§ What to produce
Give the entries back exactly, dropping each image.

[Saved data entries]

------------------------------------------------------------------------

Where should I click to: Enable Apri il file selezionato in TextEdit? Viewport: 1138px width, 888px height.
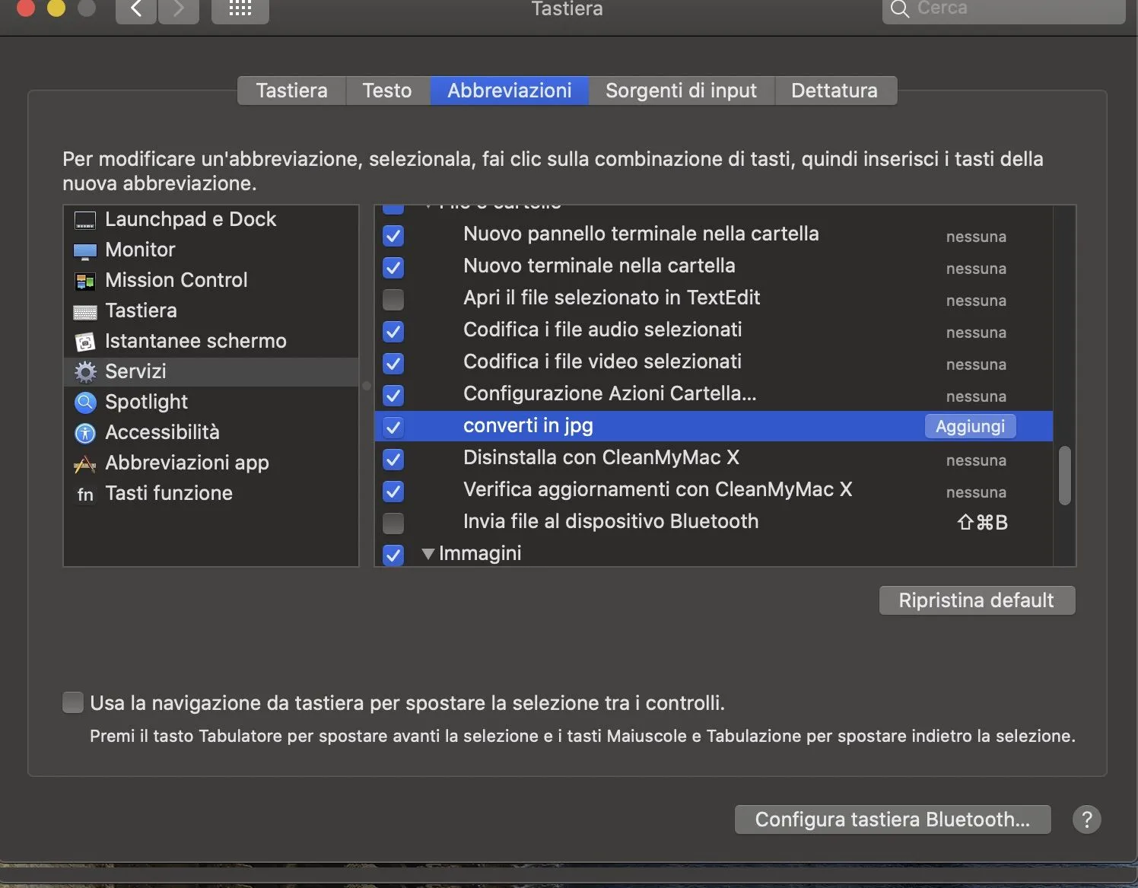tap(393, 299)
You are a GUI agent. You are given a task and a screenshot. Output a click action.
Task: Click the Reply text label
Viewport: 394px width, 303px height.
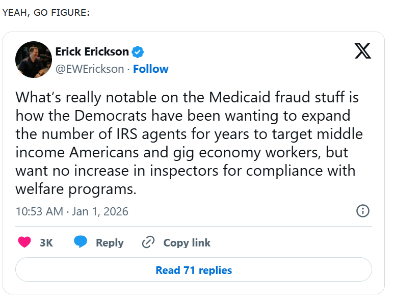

------------------------------------------------------------------------

§ Exercise solution
Where should I click to: Enable Apri il file selezionato in TextEdit? Viewport: 1138px width, 888px height.
tap(393, 299)
You are a GUI agent. You are given a task and a screenshot. Output a click action.
Task: Click the Reply text label
Viewport: 394px width, 303px height.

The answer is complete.